__DOCUMENT PASSAGE__

Acceptance rate of 4 different tests (Min–Max, 3SD, TOST, and the presented bootstrapping (BS) method) over a variety of combinations of mean differences normalised by the standard deviation of the reference (\(\frac{{|\mu }_{TP}- {\mu }_{RP}|}{{\sigma }_{RP}}\)) and ratio of standard deviations (\(\frac{{\sigma }_{TP}}{{\sigma }_{RP}}\)). Sample size for TP and RP equals 20. Orange lines in each subplot show the border where ~ 99% (3SD) of the TP population is within ~ 99% (3SD) of the RP population. Significance level of alpha = 0.05 was employed for the bootstrapping test. Colour code indicates the acceptance rate of the test

As we can see in the subplots of the Min–Max tests, the 3SD, and the TOST test of Fig. 4, the acceptance rate at and above the orange decision line is far higher than 5%. However, in an ideal scenario we do not expect the acceptance rate to be higher than 5% at the orange decision boundary. Moreover, even stronger deviation from biosimilarity going in the direction of the right top corner of each subplot (compare “non-biosimilar” area of Fig. 2) still leads to high acceptance rates for the Min–Max tests, the 3SD, and the TOST test. In more detail, at the orange decision line we get the false acceptance rate of 10–25% (bright blue area) for the Min–Max tests and approximately 50–80% (yellow and red area) for the 3SD test. The TOST test is known to control the Type I error in the direction of mean difference and therefore the acceptance rate at \(\frac{{|\mu }_{\mathrm{TP}}- {\mu }_{\mathrm{TP}}|}{{\sigma }_{\mathrm{RP}}}=1.5\) equals 0.05. However, the TOST does not explicitly test for differences in the ratio of standard deviations. Therefore, in specific situations of small mean differences of, e.g. 0.5 and large \(\frac{{\sigma }_{\mathrm{TP}}}{{\sigma }_{\mathrm{RP}}}\) of, e.g. 1.75, TOST test is even more willing to wrongly accept for biosimilarity than the Min–Max test.

When comparing those different tests to each other one needs to take their different characteristics into account originating from different null hypothesis. For example, it is obvious that due to the nature of the TOST test as being an equivalence tests on the means it will not control for any differences of variances between the RP and the TP. However, all the tests discussed in this contribution are or have been widely used in industry to assess analytical biosimilarity and their impact on patient safety and efficacy needs to be understood.

__SOURCE MATERIAL__
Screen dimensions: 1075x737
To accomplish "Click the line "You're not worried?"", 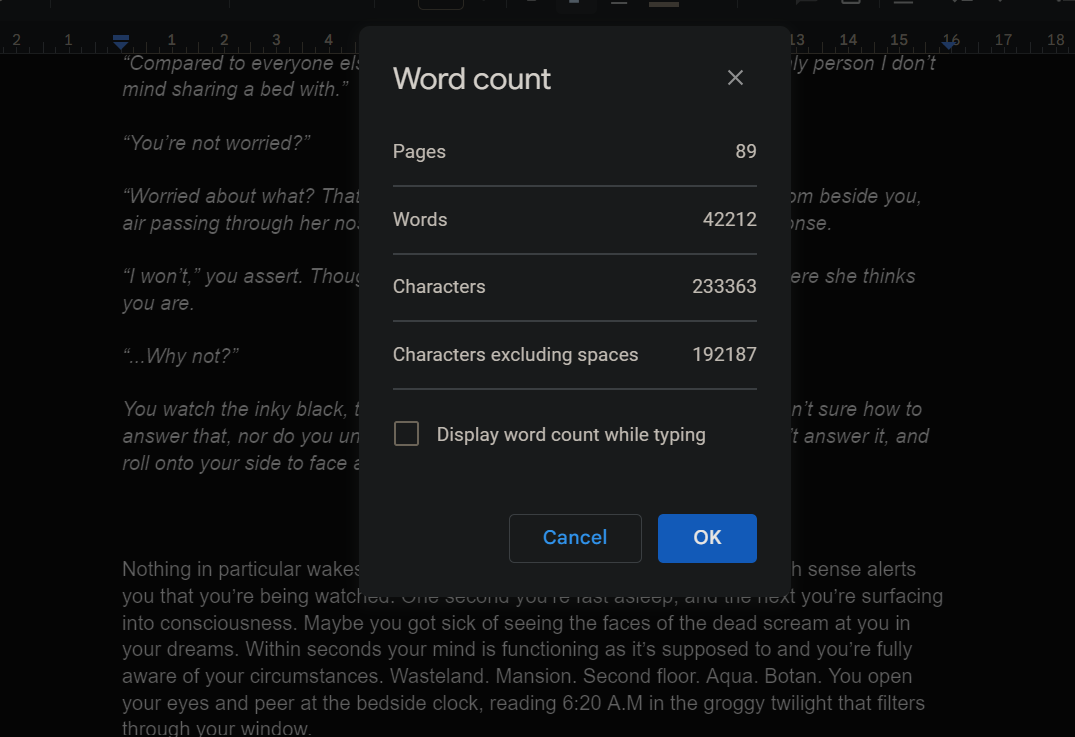I will pyautogui.click(x=216, y=143).
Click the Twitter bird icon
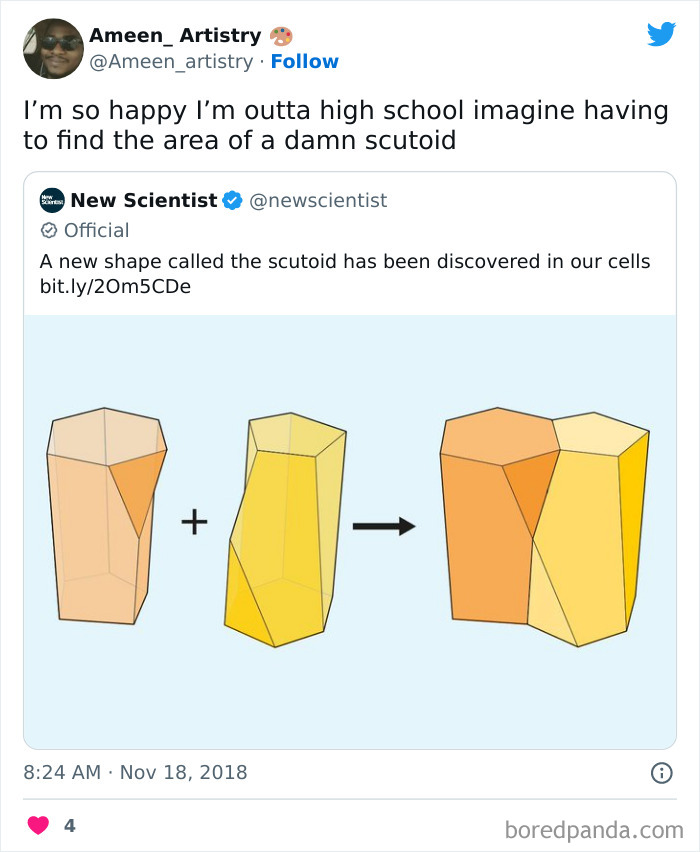700x852 pixels. 662,33
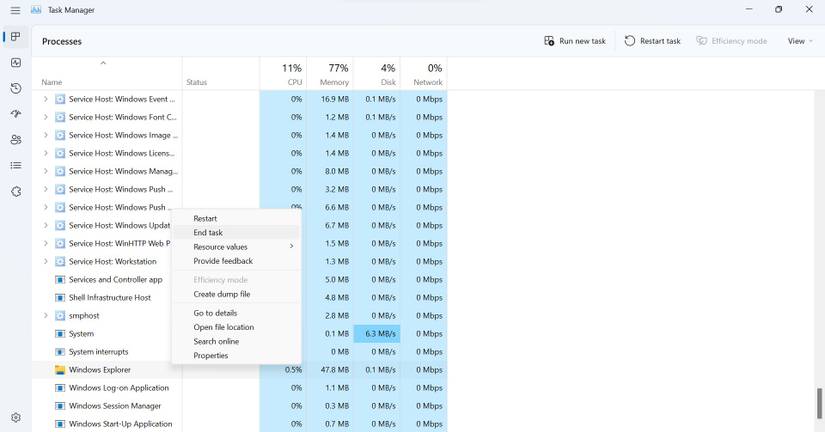Click the Run new task button

(x=575, y=41)
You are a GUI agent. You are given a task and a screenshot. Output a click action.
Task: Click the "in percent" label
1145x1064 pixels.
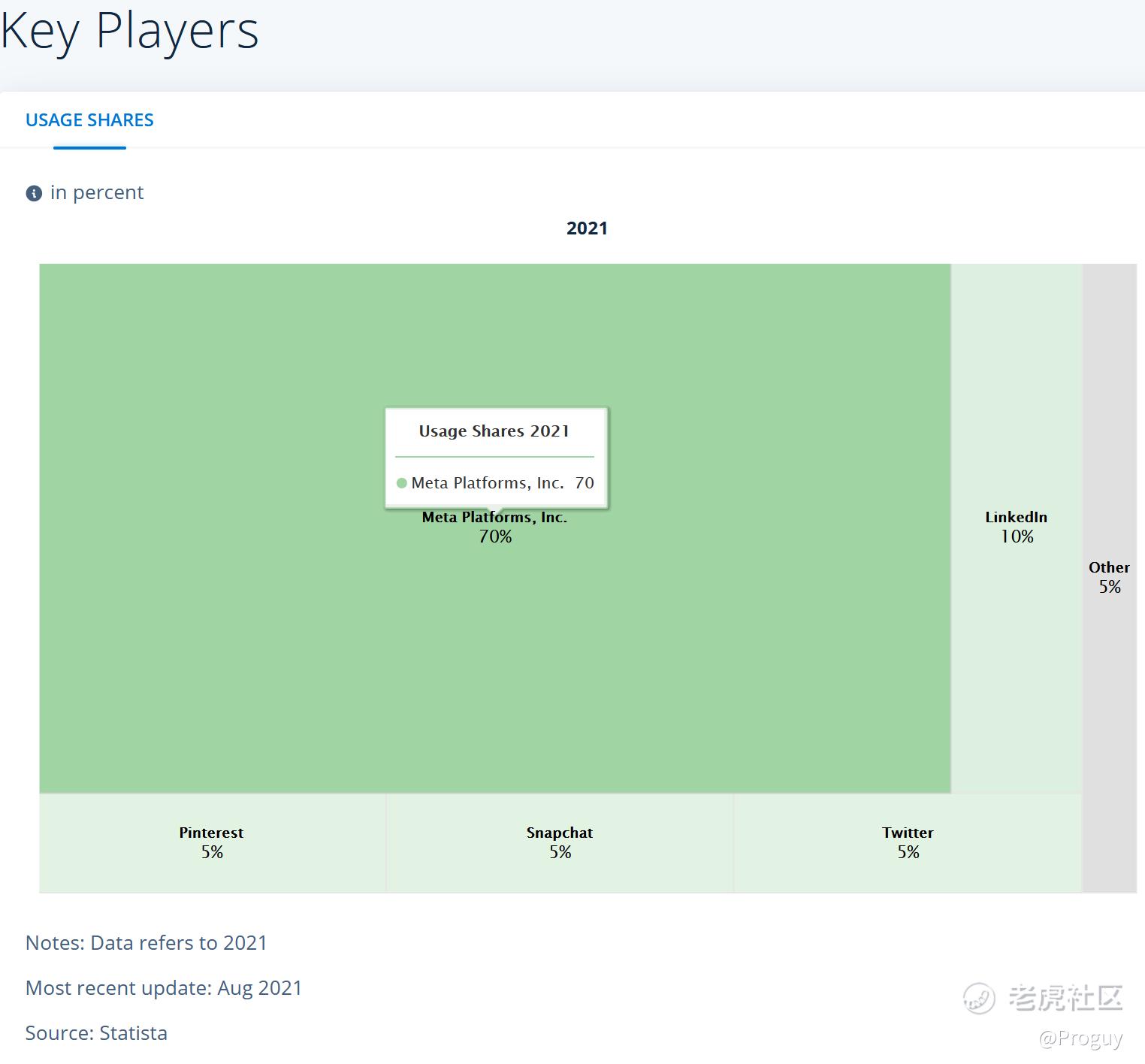pyautogui.click(x=97, y=193)
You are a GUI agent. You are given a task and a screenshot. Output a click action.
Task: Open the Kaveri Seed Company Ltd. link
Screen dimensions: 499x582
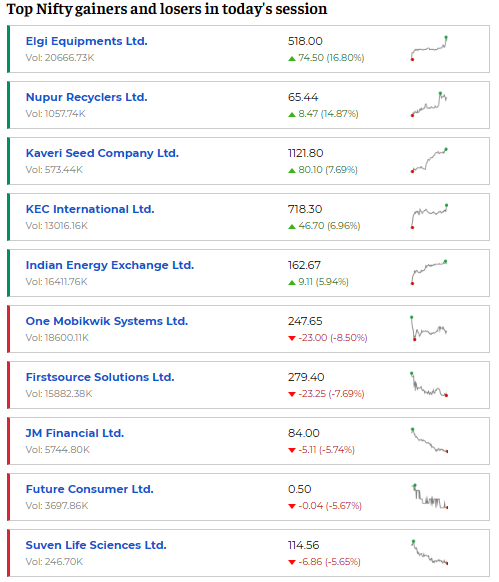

__EXERCISE 1__
According to the biosimilarity passage, what false acceptance rate do the Min–Max tests show at the orange decision line?
__EXERCISE 2__
From the biosimilarity passage, quote the stretch from "When comparing those" through "to be understood.".
Rely solely on the biosimilarity passage.

__TASK SOLUTION 1__
10–25%

__TASK SOLUTION 2__
When comparing those different tests to each other one needs to take their different characteristics into account originating from different null hypothesis. For example, it is obvious that due to the nature of the TOST test as being an equivalence tests on the means it will not control for any differences of variances between the RP and the TP. However, all the tests discussed in this contribution are or have been widely used in industry to assess analytical biosimilarity and their impact on patient safety and efficacy needs to be understood.